Es muy interesante el concepto que desarrolla el artículo, pero descuadra un par de cosas.

Los panegíricos del desierto de Nag Hamadí, son los Evangelios de Tomás y que se sepa, no han sido revelados en su totalidad. Otra cosa son los gnósticos, situando un gnosticismo antes de Cristo, cosa que no cuadra pues el gnosticismo viene como del siglo XII de Joaquim di Fiore el monje franciscano.

Tan solo dejó un libro El gnosticismo”que una vez alguien me dejó ver fotocopias hace treinta y dos años y que vinieron de la biblioteca de la Universidad de Córdoba, pero después de aquello, he llamado y me dicen que tal libro no existe y que no disponen de él. Cosa y libro evidentemente ocultados.

La labor de di Fiore estaba avalada por el Papa coetáneo celestino III y llegó a dirigir una abadía en Italia en la que vivió y murió dedicado al pensamiento.

Su libro casi ha sido tratado como apócrifo cuando es un ensalzamiento de la fe católica y de Jesucristo, y de la idea de que Dios nace y está en nosotros mismos. De hecho hasta la gran orden masónica de Alaister Crowley, se apropió de una equivocada idea del gnosticismo para justificar una discutible superioridad en la comprensión del mundo.

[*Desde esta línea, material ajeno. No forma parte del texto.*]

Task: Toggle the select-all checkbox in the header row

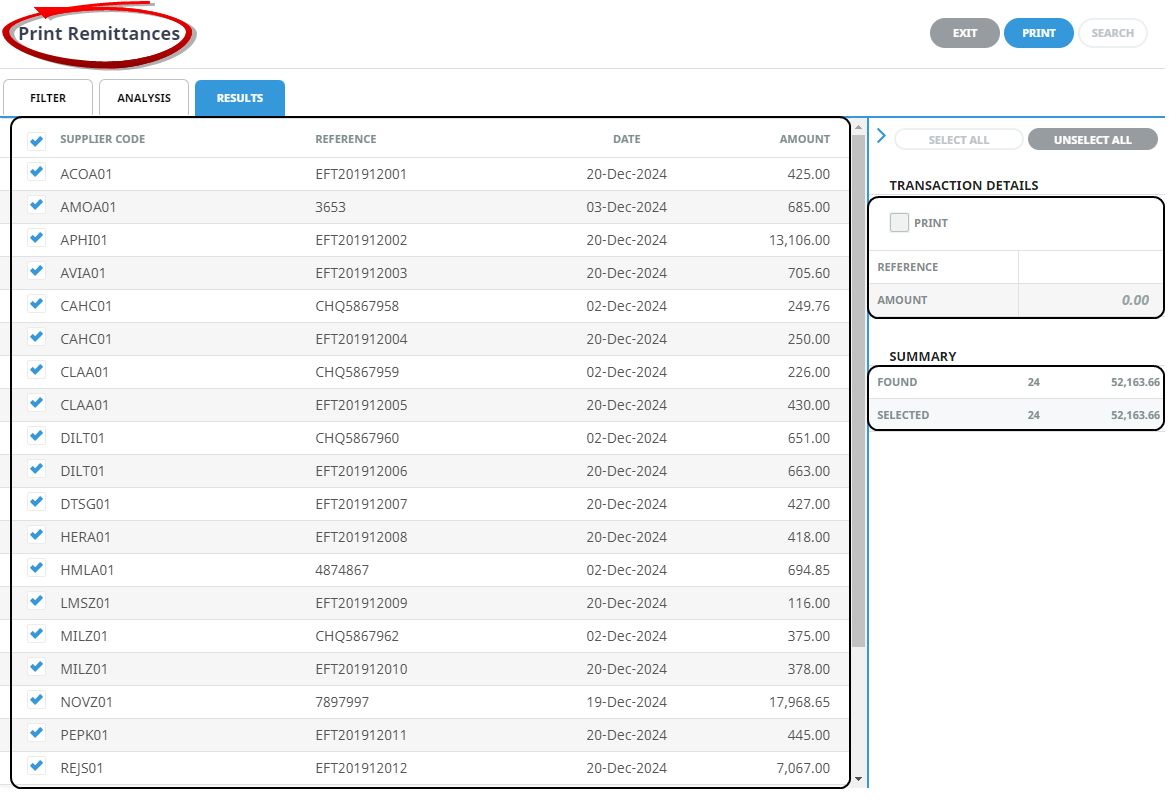Action: tap(37, 141)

Pero justamente esto es lo que preocupa al Vaticano, que declaran apóstata la obra de Di Fiore, porque han descubierto en su retorcida interpretación que podría anular la figura del Espíritu Santo, al estar Dios dentro de nosotros. Pero es justamente la idea de la omnipresencia, la más importante del Evangelio, y constatar que está dentro de nosotros es justamente la mayor confirmación del Espíritu Santo como inductor y comunicador de la antimateria sapiente de la que formamos parte.

Las vivas y fuertes contradicciones del Vaticano la respecto del lateralismo dado al Espíritu Santo, lo hace inexplicable según sus propias posturas adquiridas. Cuando es el Espíritu Santo el vehículo comunicador de uno mismo con el todo, algo que sí afirman tan solo diciendo que es todo UNO, y que todo es la misma cosa, pero no lo es. La Trinidad, Padre, Hijo y Espíritu Santo son las intercomunicaciones y niveles conectados, pero no es lo mismo, al contrario hacen un TODO separable.

De ahí aquello de la falta de fé e inspiración divina, pues puede haber conciencia de Dios y de Cristo, pero puede no haber comunicación, incluso la falta de fe que sería la ausencia del Espíritu Santo.